→ What you need to do:
Your answer must consist of exactly the lines below, starting with the line with "At what coordinates should I click to accomplish: Click hour" and going on through the line with "Task: Follow link", and nothing else.

→ Information shown:
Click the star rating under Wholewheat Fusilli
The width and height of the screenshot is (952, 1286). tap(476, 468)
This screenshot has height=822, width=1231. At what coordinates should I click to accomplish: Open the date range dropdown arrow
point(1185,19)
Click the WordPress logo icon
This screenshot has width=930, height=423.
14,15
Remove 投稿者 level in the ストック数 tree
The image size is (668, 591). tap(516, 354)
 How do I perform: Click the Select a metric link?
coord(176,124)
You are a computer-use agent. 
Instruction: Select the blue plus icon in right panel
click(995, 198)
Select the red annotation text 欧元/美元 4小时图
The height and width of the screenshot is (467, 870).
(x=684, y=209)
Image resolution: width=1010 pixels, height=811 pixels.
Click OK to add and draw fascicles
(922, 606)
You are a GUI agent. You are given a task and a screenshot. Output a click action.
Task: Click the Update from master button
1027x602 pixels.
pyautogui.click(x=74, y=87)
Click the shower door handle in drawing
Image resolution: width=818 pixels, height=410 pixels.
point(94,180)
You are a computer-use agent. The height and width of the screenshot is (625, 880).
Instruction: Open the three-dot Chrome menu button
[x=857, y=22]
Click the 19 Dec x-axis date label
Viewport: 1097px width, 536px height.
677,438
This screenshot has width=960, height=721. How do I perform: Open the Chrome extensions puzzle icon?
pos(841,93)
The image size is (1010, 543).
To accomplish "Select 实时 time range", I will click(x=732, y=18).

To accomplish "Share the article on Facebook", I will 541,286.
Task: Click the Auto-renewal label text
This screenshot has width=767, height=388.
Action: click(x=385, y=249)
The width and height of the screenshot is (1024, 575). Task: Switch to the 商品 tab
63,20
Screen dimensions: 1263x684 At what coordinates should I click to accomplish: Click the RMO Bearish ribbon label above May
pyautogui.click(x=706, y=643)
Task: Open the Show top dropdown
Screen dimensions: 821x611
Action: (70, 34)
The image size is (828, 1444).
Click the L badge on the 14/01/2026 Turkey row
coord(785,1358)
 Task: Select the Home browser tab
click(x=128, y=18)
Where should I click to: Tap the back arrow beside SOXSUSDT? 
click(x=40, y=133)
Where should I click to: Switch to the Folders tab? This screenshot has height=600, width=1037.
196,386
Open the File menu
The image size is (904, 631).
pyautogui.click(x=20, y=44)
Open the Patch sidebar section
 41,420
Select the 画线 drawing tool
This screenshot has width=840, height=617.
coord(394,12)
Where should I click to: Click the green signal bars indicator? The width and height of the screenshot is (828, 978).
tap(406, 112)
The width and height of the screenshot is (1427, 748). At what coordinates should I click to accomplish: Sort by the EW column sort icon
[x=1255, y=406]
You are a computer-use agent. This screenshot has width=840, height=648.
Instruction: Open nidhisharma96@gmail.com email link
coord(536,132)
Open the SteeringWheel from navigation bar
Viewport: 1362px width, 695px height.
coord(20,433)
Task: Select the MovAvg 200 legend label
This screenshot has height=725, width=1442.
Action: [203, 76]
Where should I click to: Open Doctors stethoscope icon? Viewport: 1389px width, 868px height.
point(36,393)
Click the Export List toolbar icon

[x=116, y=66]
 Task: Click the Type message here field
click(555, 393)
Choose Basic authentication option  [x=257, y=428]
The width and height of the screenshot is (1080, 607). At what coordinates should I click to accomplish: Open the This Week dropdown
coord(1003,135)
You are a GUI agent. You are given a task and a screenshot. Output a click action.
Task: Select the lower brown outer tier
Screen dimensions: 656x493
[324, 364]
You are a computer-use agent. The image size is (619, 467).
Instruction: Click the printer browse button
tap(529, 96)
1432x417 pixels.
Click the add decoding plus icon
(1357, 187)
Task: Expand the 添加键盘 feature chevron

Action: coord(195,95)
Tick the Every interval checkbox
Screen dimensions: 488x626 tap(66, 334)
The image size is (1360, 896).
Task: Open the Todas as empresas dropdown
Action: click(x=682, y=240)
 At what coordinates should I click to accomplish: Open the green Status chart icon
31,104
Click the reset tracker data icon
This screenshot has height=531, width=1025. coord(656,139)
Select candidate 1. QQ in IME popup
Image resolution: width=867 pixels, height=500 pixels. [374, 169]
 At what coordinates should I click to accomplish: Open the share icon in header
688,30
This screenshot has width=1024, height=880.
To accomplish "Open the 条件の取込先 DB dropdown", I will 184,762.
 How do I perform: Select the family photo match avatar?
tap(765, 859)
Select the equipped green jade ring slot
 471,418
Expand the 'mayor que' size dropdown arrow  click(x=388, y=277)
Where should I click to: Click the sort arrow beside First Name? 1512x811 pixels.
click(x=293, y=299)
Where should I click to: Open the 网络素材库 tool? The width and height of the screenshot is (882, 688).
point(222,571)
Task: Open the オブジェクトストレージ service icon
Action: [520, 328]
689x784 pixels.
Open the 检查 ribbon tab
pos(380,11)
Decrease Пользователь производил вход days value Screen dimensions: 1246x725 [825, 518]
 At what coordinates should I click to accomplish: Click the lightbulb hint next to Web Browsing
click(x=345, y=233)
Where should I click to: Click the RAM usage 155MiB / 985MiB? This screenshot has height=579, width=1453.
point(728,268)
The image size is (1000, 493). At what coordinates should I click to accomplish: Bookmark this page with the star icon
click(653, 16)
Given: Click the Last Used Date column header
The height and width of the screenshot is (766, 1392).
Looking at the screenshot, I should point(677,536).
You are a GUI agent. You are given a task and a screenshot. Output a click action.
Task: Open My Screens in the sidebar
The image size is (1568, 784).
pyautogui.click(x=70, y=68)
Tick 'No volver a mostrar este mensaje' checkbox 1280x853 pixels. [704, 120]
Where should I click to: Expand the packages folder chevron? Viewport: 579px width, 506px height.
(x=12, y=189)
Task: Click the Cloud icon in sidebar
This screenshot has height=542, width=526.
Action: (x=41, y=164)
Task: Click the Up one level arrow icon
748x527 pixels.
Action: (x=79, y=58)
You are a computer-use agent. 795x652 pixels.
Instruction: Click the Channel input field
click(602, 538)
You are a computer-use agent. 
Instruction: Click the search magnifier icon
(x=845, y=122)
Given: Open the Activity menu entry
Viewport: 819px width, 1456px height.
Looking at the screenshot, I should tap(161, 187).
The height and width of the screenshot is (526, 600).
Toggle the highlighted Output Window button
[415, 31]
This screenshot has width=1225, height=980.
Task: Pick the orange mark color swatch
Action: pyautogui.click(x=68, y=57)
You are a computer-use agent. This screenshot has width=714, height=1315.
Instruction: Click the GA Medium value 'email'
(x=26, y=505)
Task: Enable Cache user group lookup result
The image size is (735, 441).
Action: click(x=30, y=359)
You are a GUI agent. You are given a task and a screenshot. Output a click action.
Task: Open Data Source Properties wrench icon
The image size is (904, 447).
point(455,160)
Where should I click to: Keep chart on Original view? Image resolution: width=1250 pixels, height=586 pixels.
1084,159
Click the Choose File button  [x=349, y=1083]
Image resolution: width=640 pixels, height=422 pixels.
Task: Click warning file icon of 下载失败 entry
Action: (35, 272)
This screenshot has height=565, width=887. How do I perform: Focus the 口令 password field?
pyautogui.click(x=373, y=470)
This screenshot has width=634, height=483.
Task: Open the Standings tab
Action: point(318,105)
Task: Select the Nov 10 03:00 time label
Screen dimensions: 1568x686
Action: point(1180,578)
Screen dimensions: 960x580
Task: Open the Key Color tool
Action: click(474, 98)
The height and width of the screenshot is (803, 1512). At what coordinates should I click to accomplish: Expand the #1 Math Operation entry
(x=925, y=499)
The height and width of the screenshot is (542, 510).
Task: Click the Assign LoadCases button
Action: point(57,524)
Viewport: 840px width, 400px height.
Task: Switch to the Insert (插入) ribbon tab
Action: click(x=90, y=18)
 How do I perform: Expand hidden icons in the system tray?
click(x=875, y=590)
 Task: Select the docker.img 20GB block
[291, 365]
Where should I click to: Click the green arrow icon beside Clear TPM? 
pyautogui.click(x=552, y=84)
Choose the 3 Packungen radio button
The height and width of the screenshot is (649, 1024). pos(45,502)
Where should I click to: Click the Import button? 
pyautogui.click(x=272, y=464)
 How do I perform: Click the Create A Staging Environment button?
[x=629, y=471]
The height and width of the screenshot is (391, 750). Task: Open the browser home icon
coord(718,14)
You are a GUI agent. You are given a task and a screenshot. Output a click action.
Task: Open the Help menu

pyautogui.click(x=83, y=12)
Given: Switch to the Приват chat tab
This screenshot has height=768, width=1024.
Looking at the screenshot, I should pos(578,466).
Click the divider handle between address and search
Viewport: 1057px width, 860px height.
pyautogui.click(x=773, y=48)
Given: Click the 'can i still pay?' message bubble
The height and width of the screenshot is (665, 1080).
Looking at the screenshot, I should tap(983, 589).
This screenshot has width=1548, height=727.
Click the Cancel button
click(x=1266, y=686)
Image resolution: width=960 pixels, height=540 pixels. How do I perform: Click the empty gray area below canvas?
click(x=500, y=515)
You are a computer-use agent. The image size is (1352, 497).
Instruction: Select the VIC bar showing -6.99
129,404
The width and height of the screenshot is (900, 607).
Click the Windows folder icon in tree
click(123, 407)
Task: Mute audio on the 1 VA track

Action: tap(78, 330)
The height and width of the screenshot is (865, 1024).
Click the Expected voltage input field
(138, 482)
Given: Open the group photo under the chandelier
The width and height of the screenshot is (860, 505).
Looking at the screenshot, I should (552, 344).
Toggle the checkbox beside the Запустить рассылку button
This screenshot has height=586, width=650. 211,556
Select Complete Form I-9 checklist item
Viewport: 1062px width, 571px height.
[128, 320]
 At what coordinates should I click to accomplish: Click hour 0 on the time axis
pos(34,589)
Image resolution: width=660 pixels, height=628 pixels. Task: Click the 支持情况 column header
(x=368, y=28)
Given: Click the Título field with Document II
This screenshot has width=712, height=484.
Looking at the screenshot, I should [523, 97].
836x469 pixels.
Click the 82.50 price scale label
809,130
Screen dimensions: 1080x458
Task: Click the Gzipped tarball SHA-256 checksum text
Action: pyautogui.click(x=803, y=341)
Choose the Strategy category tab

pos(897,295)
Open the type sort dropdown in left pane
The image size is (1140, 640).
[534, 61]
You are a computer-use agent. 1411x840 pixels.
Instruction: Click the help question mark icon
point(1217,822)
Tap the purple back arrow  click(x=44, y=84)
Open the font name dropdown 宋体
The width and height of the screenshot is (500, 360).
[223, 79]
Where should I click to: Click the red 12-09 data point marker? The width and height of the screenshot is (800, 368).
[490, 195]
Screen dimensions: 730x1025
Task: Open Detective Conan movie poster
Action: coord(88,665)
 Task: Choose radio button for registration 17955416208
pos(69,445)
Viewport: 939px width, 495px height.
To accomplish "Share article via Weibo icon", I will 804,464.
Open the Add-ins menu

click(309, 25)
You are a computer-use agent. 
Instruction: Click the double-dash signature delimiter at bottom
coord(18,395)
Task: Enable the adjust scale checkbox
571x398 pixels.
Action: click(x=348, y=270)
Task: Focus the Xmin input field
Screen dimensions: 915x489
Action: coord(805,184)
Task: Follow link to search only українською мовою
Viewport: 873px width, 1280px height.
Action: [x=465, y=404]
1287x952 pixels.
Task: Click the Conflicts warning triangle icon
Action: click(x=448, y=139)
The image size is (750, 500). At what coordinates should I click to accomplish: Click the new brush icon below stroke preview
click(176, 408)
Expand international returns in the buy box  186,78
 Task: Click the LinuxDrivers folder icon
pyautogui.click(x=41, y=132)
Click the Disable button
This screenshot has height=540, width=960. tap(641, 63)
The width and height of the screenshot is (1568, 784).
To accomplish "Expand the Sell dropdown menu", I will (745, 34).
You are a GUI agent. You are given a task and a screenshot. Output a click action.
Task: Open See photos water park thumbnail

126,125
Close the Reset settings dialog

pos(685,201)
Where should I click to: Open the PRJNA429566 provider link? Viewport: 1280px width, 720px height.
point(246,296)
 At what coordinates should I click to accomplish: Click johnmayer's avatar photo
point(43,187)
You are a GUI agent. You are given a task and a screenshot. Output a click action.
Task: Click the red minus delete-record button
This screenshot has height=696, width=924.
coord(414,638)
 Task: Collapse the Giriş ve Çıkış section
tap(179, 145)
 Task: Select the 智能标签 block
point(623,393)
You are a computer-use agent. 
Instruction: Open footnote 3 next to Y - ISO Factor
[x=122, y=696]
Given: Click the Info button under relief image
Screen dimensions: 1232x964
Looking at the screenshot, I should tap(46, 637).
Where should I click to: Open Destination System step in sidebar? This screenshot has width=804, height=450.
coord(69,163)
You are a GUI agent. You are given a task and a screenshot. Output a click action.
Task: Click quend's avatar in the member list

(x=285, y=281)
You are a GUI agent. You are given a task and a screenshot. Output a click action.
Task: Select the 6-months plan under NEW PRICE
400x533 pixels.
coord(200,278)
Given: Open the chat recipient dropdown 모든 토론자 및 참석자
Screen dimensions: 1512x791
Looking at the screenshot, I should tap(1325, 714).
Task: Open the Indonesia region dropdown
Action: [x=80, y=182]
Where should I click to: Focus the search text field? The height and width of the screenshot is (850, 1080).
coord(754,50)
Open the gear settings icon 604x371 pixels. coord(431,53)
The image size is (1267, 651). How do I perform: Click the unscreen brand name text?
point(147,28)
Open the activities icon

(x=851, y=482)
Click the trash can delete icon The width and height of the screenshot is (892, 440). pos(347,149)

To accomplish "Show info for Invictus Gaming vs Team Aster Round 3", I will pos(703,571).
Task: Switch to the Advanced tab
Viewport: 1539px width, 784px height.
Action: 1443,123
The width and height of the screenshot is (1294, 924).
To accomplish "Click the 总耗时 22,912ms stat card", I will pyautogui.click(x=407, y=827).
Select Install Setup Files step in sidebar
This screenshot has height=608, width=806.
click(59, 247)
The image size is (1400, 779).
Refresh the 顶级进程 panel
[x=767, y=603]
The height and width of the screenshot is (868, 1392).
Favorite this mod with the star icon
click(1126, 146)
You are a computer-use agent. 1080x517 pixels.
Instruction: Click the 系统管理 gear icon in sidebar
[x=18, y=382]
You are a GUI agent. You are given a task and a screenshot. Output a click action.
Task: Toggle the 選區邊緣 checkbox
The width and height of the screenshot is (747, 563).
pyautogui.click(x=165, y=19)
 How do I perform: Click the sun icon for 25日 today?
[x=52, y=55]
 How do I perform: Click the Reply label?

→ Response below:
 At what coordinates should I click to accomplish: Click hour 0 on the time axis
pos(34,589)
Image resolution: width=660 pixels, height=628 pixels. Task: Click the 支持情况 column header
(x=368, y=28)
Given: Click the Título field with Document II
This screenshot has width=712, height=484.
Looking at the screenshot, I should [523, 97].
836x469 pixels.
Click the 82.50 price scale label
809,130
Screen dimensions: 1080x458
Task: Click the Gzipped tarball SHA-256 checksum text
Action: pyautogui.click(x=803, y=341)
Choose the Strategy category tab

pos(897,295)
Open the type sort dropdown in left pane
The image size is (1140, 640).
[534, 61]
You are a computer-use agent. 1411x840 pixels.
Instruction: Click the help question mark icon
point(1217,822)
Tap the purple back arrow  click(x=44, y=84)
Open the font name dropdown 宋体
The width and height of the screenshot is (500, 360).
[223, 79]
Where should I click to: Click the red 12-09 data point marker? The width and height of the screenshot is (800, 368).
[490, 195]
Screen dimensions: 730x1025
Task: Open Detective Conan movie poster
Action: coord(88,665)
 Task: Choose radio button for registration 17955416208
pos(69,445)
Viewport: 939px width, 495px height.
To accomplish "Share article via Weibo icon", I will 804,464.
Open the Add-ins menu

click(309, 25)
You are a computer-use agent. 
Instruction: Click the double-dash signature delimiter at bottom
coord(18,395)
Task: Enable the adjust scale checkbox
571x398 pixels.
Action: click(x=348, y=270)
Task: Focus the Xmin input field
Screen dimensions: 915x489
Action: coord(805,184)
Task: Follow link to search only українською мовою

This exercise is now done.